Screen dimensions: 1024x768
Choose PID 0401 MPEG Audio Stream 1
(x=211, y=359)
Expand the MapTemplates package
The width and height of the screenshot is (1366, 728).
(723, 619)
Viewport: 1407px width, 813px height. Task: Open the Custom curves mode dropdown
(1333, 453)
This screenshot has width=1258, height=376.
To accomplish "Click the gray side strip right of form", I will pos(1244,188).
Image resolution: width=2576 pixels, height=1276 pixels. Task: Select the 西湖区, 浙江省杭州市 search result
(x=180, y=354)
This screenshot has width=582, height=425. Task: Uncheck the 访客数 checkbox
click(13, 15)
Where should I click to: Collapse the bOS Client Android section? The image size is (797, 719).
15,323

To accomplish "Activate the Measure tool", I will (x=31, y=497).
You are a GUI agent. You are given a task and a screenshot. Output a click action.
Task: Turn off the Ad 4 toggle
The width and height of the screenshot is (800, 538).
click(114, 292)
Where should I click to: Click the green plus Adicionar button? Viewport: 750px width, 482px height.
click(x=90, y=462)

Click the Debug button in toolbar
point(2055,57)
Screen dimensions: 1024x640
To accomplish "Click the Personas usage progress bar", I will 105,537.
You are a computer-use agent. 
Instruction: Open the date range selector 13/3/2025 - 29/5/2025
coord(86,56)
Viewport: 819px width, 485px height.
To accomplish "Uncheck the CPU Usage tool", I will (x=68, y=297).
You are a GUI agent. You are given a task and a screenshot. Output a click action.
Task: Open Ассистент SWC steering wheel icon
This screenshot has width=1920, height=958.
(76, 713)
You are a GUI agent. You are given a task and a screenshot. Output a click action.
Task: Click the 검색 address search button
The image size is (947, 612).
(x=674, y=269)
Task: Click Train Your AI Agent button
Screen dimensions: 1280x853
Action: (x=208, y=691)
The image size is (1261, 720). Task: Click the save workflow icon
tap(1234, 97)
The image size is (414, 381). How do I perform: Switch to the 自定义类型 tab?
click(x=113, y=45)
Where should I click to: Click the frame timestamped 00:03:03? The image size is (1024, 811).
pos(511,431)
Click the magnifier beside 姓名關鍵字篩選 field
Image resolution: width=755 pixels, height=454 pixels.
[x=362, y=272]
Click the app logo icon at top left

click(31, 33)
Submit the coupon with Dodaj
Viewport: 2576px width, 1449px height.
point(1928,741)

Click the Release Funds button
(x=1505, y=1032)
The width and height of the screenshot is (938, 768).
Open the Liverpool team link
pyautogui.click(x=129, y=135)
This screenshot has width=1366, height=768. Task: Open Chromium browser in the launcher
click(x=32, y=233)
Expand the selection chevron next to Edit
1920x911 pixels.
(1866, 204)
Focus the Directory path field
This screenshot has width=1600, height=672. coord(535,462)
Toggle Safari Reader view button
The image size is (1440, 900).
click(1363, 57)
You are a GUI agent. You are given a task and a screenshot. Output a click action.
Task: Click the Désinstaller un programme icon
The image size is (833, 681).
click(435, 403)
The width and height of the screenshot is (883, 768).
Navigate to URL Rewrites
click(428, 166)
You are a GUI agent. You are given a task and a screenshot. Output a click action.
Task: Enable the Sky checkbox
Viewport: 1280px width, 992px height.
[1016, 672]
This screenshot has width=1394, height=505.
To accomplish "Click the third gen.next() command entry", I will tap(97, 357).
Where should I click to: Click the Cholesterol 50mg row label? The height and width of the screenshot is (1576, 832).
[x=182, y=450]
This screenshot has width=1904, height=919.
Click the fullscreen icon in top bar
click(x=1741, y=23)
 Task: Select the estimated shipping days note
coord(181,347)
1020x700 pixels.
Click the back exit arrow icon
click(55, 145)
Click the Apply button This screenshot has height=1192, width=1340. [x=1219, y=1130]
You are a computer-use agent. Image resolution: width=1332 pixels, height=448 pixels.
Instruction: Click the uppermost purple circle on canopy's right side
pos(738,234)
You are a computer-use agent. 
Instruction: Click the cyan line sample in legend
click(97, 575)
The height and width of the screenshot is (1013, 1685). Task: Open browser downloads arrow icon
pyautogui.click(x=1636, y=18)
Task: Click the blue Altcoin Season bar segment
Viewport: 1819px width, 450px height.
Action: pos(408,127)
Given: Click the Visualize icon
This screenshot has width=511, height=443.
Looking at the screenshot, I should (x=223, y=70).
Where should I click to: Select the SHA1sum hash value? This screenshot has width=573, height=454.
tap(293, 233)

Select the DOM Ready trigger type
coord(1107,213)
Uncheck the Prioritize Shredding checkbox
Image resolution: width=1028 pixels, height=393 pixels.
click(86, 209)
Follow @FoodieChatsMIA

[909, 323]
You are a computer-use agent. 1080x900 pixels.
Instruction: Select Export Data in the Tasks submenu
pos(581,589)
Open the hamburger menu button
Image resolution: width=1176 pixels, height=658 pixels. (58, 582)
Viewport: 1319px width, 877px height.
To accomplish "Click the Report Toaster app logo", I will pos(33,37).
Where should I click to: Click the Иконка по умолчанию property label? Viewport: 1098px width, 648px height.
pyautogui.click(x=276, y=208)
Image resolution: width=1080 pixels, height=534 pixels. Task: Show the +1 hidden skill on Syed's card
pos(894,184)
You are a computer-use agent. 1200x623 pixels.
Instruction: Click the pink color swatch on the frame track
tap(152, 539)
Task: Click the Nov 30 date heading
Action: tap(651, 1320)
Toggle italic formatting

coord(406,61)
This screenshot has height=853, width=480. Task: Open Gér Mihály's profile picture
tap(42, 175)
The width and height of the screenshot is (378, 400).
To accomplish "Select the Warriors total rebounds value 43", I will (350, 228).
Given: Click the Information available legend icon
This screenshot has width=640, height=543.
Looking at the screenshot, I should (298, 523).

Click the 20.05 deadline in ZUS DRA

ASSIGNMENT – Would you print exactly, and only, the lines of the data above from the line with "The width and height of the screenshot is (800, 538)." through the line with "Submit the coupon with Dodaj", inclusive?

WRITTEN REPLY –
The width and height of the screenshot is (800, 538).
click(114, 292)
Where should I click to: Click the green plus Adicionar button? Viewport: 750px width, 482px height.
click(x=90, y=462)

Click the Debug button in toolbar
point(2055,57)
Screen dimensions: 1024x640
To accomplish "Click the Personas usage progress bar", I will 105,537.
You are a computer-use agent. 
Instruction: Open the date range selector 13/3/2025 - 29/5/2025
coord(86,56)
Viewport: 819px width, 485px height.
To accomplish "Uncheck the CPU Usage tool", I will (x=68, y=297).
You are a GUI agent. You are given a task and a screenshot. Output a click action.
Task: Open Ассистент SWC steering wheel icon
This screenshot has width=1920, height=958.
(76, 713)
You are a GUI agent. You are given a task and a screenshot. Output a click action.
Task: Click the 검색 address search button
The image size is (947, 612).
(x=674, y=269)
Task: Click Train Your AI Agent button
Screen dimensions: 1280x853
Action: (x=208, y=691)
The image size is (1261, 720). Task: Click the save workflow icon
tap(1234, 97)
The image size is (414, 381). How do I perform: Switch to the 自定义类型 tab?
click(x=113, y=45)
Where should I click to: Click the frame timestamped 00:03:03? The image size is (1024, 811).
pos(511,431)
Click the magnifier beside 姓名關鍵字篩選 field
Image resolution: width=755 pixels, height=454 pixels.
[x=362, y=272]
Click the app logo icon at top left

click(31, 33)
Submit the coupon with Dodaj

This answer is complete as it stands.